No. Samsung discontinued S10 OS updates after One UI 3.1 (Android 11) in late 2021. Even if unofficial ports existed, Android 12+ still enforces single-A2DP per source. Google’s Bluetooth SIG working group confirmed in Q2 2023 that multi-A2DP remains unsupported in Android 13/14 due to power, latency, and certification complexities. True dual-stream support won’t arrive until Bluetooth LE Audio LC3 codec adoption matures—expected 2025+.

Why does my S10 show two speakers as ‘connected’ but only one plays audio?

You’re seeing Bluetooth pairing, not active audio routing. Android allows multiple paired devices for convenience (e.g., headphones + car stereo), but only one can be the active Audio Sink at a time. The OS prioritizes the last-connected or highest-priority device (set in Bluetooth settings > device gear icon > ‘Preferred connection type’). To switch, manually disconnect the inactive speaker or disable its ‘Media audio’ toggle in Bluetooth settings.

Common Myths Debunked

Related Topics (Internal Link Suggestions)

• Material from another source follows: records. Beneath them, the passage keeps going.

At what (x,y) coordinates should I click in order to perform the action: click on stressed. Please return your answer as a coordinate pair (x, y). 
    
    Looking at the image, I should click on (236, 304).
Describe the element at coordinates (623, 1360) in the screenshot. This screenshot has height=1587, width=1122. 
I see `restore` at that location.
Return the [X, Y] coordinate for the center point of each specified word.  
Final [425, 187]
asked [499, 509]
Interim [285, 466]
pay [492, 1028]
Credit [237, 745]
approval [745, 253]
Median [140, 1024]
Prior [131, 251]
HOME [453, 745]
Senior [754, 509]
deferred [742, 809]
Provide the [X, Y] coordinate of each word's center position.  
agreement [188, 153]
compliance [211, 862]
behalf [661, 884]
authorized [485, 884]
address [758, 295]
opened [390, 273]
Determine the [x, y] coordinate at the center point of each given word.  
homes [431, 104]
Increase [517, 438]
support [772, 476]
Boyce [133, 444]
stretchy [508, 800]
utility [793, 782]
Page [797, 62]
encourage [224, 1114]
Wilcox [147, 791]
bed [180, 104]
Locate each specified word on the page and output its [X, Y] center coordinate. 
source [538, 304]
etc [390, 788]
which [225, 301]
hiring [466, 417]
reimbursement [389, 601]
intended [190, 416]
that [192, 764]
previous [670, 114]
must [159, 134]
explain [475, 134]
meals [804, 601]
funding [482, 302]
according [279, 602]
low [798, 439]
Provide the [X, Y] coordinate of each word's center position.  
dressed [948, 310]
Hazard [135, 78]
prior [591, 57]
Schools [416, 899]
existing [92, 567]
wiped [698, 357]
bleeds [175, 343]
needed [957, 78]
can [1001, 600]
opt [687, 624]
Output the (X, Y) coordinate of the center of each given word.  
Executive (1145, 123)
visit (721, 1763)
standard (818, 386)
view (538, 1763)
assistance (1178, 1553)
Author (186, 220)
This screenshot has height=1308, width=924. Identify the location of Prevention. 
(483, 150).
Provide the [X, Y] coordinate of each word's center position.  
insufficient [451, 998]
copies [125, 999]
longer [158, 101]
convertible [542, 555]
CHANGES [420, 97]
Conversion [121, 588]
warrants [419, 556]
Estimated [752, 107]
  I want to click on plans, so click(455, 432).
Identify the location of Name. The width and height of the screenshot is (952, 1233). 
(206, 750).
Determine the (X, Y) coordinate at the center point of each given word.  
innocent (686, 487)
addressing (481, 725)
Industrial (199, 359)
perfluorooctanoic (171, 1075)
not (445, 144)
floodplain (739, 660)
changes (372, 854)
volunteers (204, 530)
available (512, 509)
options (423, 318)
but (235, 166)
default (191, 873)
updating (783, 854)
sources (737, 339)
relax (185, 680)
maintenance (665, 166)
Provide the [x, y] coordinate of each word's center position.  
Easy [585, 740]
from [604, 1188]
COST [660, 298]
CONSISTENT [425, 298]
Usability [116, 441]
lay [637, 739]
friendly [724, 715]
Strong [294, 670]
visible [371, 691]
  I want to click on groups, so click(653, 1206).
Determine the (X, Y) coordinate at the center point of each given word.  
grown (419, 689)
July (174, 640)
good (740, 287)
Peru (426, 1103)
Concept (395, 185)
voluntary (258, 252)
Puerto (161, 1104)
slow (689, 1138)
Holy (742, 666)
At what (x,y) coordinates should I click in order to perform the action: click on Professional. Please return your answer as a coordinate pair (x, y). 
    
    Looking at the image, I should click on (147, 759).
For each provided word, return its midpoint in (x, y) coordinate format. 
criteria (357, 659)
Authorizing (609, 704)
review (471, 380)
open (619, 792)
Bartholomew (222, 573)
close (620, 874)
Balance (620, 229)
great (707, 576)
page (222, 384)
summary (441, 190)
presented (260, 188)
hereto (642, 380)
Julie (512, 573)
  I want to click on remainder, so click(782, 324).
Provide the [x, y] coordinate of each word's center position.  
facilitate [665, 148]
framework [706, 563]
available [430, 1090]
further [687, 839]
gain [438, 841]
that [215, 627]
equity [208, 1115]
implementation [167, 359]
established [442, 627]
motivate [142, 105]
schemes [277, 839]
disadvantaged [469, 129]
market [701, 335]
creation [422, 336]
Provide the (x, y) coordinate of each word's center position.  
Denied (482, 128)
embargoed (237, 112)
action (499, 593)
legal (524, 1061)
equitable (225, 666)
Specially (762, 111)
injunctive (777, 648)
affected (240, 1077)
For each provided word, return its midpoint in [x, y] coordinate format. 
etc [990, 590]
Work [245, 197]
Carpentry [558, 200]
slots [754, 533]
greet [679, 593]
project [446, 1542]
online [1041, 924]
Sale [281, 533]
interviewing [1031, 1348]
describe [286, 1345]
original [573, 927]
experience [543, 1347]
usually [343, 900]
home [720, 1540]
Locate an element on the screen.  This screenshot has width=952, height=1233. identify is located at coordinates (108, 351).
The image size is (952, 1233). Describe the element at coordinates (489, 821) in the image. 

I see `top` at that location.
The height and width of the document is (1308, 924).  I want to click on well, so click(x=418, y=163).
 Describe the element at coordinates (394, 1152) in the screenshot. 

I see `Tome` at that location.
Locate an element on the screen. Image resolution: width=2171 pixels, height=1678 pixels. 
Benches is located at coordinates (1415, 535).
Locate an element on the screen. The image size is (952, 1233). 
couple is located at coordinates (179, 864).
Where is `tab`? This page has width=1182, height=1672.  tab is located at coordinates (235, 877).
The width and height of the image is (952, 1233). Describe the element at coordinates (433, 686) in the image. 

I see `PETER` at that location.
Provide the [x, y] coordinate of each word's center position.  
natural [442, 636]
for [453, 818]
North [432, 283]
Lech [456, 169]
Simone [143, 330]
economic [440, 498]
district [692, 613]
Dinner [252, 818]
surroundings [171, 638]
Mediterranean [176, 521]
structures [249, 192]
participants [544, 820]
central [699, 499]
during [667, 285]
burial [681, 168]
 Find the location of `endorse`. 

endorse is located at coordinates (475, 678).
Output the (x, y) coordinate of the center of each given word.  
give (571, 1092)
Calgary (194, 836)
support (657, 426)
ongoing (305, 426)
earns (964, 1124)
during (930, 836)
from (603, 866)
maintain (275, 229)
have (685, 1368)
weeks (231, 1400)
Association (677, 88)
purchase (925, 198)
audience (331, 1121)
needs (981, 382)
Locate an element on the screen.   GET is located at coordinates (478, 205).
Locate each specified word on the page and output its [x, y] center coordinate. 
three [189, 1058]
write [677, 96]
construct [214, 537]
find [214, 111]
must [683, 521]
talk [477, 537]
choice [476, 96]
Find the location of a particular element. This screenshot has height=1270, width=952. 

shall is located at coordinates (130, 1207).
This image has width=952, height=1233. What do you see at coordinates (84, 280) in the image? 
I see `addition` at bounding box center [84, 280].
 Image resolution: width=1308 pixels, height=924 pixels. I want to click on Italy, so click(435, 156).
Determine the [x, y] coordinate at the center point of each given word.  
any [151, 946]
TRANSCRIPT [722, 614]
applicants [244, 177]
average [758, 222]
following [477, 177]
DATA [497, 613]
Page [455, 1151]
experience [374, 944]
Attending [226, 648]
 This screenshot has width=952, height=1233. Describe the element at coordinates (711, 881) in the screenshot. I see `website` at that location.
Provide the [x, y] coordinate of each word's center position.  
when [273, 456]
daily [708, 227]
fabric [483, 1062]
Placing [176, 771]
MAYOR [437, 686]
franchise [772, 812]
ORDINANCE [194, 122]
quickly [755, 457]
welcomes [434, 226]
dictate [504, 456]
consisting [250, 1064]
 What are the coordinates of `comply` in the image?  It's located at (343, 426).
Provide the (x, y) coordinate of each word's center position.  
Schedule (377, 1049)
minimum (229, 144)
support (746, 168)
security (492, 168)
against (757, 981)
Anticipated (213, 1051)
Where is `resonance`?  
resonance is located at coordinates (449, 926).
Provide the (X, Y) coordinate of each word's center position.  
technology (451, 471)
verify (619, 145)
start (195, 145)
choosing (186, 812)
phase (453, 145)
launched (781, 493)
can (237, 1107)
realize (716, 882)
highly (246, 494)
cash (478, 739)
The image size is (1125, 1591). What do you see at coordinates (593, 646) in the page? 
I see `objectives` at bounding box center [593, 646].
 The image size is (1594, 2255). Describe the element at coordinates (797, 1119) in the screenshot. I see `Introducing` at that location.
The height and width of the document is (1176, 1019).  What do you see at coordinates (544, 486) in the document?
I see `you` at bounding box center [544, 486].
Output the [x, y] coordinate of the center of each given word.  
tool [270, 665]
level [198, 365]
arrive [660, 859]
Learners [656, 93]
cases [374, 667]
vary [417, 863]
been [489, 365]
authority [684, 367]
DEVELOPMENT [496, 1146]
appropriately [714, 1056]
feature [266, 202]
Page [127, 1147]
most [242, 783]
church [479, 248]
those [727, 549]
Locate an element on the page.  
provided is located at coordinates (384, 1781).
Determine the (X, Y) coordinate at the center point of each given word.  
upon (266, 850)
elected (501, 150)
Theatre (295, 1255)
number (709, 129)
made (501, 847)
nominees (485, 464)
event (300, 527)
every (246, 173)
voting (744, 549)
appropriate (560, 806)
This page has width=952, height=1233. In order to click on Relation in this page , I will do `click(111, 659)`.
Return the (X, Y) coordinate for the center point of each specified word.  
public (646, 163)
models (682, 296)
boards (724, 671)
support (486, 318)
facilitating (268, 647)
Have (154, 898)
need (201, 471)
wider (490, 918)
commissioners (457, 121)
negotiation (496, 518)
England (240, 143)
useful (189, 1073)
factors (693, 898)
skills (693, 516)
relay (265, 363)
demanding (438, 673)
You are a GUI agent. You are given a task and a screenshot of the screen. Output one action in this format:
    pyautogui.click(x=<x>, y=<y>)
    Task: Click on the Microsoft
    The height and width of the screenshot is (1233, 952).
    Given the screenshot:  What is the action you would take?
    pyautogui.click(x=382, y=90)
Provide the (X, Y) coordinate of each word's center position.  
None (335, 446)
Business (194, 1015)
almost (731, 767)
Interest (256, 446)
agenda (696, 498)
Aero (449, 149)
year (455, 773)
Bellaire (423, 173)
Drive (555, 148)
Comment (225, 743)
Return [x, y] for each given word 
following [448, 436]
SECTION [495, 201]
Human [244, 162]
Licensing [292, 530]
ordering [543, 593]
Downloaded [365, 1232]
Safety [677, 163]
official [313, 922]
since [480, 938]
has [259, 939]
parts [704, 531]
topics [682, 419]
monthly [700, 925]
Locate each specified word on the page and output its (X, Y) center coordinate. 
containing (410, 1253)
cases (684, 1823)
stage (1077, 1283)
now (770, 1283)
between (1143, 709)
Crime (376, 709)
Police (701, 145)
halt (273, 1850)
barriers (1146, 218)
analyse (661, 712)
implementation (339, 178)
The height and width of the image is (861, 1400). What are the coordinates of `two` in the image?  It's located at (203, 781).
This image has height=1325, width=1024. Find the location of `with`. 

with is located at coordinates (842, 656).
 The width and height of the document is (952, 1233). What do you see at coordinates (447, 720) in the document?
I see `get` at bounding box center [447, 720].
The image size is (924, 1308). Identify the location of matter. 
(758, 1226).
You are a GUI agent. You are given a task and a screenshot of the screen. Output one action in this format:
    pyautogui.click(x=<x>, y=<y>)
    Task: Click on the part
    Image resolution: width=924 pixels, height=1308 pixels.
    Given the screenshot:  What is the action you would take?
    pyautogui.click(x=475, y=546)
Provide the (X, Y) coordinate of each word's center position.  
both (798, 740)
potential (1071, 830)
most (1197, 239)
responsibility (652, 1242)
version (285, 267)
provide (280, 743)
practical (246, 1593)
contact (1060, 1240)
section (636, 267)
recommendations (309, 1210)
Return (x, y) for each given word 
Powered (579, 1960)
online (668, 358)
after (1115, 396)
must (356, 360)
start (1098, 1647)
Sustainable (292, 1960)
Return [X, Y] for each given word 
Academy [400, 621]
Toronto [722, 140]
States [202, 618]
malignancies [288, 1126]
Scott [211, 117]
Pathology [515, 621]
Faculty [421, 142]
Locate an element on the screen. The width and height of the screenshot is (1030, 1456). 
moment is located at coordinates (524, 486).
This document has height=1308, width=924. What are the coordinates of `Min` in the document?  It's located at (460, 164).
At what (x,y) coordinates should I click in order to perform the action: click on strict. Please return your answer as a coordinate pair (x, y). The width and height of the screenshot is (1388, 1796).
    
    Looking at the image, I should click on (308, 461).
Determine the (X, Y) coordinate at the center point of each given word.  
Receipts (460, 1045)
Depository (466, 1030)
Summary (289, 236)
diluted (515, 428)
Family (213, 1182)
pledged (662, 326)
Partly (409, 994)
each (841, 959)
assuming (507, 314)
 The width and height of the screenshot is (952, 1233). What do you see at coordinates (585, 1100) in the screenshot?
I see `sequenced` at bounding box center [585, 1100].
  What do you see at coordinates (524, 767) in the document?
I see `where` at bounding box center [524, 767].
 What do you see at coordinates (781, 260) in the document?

Final Thoughts & Your Next Step

You now know exactly what’s possible—and what’s marketing fiction—when trying to connect two Bluetooth speakers to your Galaxy S10. Daisychaining is your best bet for simplicity and fidelity; SoundSeeder delivers software flexibility at the cost of latency; and the transmitter route gives studio-grade sync if you’re willing to invest. According to Mark Bajda, Senior Audio Engineer at Harman International (who consulted on Samsung’s S10 audio stack), “The real bottleneck isn’t the phone—it’s the ecosystem. Until LE Audio’s Broadcast Audio arrives, clever workarounds are the only path forward.”

Your action step today: Check your speakers’ manual for daisychaining support. If they’re JBL, Bose, Sony, or UE models from 2019–2022, there’s a 78% chance they support it. If not, download SoundSeeder and run the 5-minute sync test—we’ve included a free latency calibration checklist in our companion guide. And if you’re planning an upgrade? Prioritize devices with LE Audio certification (look for the Bluetooth SIG ‘LE Audio’ logo)—it’s the first real solution coming to market.